* [Input data]:

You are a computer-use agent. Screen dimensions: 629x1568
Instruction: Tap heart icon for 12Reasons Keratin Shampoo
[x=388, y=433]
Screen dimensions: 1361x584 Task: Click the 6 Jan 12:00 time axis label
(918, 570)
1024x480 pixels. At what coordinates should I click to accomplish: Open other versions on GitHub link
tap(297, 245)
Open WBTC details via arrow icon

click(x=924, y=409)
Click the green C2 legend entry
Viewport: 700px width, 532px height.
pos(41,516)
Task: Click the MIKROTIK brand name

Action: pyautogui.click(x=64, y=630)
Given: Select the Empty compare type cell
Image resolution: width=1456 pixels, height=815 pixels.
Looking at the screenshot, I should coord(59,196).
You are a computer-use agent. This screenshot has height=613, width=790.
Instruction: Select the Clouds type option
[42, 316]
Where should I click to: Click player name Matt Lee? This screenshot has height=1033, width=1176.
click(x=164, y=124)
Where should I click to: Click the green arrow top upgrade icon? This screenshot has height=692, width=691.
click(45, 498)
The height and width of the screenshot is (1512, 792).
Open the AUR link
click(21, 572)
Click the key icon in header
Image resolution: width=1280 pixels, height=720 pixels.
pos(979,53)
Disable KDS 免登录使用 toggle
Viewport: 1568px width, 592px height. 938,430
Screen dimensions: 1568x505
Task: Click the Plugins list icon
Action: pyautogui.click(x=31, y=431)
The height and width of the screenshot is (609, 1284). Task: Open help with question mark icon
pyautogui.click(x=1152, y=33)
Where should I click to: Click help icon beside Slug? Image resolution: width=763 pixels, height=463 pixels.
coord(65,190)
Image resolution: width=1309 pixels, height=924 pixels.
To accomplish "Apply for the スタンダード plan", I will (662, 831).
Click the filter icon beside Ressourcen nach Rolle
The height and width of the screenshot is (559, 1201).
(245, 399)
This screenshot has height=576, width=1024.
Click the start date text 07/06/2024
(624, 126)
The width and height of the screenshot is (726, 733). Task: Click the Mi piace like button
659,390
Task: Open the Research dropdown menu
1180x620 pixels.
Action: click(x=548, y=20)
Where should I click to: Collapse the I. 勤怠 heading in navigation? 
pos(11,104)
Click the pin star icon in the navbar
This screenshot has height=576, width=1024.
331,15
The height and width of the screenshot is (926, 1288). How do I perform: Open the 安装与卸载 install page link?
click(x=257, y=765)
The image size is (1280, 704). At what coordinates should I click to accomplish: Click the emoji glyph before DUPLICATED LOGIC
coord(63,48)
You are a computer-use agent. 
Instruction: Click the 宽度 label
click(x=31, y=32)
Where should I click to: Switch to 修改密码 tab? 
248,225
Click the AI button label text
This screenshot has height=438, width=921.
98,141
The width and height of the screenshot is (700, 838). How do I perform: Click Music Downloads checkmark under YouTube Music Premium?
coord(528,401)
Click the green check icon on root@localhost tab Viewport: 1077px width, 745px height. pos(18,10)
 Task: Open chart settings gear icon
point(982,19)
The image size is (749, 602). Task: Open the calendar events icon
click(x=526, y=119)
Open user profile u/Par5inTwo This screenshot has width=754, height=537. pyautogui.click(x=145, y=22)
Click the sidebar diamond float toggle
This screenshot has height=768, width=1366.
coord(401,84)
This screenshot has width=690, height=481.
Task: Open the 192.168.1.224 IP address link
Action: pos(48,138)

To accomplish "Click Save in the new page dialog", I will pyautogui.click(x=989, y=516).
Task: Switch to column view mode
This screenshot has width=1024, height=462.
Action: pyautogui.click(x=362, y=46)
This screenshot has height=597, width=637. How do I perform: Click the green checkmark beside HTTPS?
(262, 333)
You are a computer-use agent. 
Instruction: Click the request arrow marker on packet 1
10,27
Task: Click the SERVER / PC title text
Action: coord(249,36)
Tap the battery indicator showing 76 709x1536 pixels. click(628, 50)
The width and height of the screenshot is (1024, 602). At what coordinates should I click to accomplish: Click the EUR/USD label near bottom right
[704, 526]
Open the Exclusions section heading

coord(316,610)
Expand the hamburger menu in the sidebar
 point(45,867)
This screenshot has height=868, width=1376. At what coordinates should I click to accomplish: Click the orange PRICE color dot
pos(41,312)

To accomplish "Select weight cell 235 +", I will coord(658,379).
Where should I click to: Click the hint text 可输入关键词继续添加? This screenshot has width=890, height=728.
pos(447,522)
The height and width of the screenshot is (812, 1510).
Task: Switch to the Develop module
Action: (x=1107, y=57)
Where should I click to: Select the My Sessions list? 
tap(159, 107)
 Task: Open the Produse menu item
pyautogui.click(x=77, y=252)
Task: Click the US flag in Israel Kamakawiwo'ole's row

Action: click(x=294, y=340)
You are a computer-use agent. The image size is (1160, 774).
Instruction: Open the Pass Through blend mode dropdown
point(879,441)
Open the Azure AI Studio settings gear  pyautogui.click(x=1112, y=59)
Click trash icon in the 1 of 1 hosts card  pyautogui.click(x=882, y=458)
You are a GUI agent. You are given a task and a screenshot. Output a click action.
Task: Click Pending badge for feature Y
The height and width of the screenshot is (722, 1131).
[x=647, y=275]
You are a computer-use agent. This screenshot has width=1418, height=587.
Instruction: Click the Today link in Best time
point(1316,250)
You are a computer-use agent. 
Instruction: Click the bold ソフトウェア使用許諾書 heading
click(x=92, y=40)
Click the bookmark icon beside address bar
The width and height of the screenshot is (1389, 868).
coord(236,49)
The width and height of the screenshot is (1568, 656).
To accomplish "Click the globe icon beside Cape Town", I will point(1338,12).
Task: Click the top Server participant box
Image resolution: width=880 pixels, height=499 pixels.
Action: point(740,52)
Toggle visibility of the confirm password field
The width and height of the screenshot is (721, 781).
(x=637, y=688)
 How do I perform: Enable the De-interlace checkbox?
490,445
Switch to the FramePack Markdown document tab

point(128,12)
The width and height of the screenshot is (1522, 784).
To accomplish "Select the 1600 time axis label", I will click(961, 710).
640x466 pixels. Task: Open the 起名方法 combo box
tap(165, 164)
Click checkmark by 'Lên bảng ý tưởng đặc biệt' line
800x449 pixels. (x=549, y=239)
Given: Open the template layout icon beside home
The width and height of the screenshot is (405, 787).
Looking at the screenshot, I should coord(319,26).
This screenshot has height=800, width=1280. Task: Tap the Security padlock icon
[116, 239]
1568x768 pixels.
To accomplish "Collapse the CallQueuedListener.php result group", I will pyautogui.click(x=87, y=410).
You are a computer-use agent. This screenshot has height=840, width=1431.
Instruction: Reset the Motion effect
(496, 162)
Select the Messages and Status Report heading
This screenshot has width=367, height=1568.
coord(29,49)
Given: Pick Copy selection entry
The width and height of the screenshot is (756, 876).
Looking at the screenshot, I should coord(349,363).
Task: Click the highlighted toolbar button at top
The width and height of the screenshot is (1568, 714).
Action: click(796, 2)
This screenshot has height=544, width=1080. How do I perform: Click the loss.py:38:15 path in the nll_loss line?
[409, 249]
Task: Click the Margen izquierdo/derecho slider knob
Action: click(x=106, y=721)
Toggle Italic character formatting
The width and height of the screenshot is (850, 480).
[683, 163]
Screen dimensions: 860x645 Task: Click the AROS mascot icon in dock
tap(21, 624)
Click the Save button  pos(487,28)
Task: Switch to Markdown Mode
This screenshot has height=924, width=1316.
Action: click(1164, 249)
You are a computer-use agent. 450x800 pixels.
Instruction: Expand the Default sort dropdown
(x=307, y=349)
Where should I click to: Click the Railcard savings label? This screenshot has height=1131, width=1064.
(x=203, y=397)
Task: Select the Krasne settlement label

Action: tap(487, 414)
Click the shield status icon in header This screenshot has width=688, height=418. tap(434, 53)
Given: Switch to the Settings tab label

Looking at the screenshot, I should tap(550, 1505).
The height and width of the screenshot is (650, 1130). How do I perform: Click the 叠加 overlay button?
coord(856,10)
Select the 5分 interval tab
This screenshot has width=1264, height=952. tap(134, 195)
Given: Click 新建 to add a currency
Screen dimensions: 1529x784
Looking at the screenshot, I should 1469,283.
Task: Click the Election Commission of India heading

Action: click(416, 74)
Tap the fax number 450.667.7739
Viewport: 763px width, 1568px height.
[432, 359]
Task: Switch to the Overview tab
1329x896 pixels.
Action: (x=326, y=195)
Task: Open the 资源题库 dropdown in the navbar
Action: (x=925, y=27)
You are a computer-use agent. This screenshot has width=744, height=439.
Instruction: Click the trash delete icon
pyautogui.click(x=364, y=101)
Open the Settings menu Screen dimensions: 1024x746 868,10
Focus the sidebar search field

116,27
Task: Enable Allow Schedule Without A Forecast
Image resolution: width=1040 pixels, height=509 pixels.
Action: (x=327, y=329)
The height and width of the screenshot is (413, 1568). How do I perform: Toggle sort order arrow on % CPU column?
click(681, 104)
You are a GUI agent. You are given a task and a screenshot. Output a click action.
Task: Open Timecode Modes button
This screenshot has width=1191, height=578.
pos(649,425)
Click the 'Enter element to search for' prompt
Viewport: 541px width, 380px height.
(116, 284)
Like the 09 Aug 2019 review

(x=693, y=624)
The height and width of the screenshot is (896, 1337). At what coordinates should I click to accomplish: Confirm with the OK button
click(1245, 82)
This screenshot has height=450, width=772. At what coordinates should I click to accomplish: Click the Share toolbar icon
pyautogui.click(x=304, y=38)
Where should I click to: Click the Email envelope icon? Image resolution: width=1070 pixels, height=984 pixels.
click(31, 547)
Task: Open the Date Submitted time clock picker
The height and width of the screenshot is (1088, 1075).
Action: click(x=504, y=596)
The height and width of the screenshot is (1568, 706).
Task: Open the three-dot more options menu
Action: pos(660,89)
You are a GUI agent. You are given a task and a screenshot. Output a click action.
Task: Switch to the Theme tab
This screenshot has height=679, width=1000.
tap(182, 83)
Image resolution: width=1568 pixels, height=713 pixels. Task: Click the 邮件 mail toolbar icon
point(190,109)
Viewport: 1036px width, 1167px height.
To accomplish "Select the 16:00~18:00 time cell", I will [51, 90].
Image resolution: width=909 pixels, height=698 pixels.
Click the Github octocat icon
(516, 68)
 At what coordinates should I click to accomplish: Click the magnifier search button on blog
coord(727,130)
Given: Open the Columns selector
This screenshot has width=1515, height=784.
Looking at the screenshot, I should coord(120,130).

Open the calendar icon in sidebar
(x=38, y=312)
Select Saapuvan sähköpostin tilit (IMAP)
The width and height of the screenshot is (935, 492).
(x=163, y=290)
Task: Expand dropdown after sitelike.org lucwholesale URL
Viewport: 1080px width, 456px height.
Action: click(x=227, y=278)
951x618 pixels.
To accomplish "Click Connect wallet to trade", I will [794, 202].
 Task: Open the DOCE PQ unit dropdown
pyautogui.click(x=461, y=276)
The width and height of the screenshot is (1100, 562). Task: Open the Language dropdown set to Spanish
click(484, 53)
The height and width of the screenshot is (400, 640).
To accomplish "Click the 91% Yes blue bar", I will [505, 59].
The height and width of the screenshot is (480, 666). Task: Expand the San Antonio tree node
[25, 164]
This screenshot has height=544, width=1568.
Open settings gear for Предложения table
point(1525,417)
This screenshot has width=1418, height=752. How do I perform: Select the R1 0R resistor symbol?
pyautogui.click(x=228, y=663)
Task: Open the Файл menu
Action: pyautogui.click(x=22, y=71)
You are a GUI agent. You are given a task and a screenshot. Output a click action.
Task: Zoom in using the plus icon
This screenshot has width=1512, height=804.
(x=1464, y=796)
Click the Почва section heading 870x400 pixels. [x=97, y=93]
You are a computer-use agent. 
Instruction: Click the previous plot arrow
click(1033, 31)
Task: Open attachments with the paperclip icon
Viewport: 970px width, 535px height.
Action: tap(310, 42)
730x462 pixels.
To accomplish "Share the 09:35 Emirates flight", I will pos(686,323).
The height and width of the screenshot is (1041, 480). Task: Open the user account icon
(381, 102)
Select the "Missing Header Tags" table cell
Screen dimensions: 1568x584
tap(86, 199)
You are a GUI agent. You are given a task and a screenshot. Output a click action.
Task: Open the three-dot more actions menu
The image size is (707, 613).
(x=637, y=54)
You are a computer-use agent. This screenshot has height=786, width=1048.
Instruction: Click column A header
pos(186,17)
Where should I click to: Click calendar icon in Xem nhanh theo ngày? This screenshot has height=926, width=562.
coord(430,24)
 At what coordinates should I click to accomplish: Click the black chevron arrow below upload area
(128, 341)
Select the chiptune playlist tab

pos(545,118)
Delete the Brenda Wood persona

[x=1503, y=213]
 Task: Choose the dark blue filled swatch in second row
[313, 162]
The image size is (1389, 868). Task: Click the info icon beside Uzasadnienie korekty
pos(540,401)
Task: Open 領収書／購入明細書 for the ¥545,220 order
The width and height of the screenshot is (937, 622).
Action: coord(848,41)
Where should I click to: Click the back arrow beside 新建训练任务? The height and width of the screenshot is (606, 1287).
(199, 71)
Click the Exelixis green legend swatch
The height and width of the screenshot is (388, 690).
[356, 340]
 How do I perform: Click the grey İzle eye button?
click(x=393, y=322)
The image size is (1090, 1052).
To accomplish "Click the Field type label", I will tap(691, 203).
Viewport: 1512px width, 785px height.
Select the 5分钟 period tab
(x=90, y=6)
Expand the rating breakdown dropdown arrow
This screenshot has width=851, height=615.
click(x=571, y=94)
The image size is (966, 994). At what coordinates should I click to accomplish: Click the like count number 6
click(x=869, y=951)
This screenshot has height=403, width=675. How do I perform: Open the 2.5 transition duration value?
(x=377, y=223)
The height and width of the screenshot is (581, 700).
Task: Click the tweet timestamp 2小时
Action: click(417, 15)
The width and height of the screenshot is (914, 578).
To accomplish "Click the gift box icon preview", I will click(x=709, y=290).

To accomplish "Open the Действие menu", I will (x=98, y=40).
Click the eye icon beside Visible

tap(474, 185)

* [Task objective]:
Scan the entries above and return each line that holds "entry".

* [Written solution]:
Click the green C2 legend entry
Given: Pick Copy selection entry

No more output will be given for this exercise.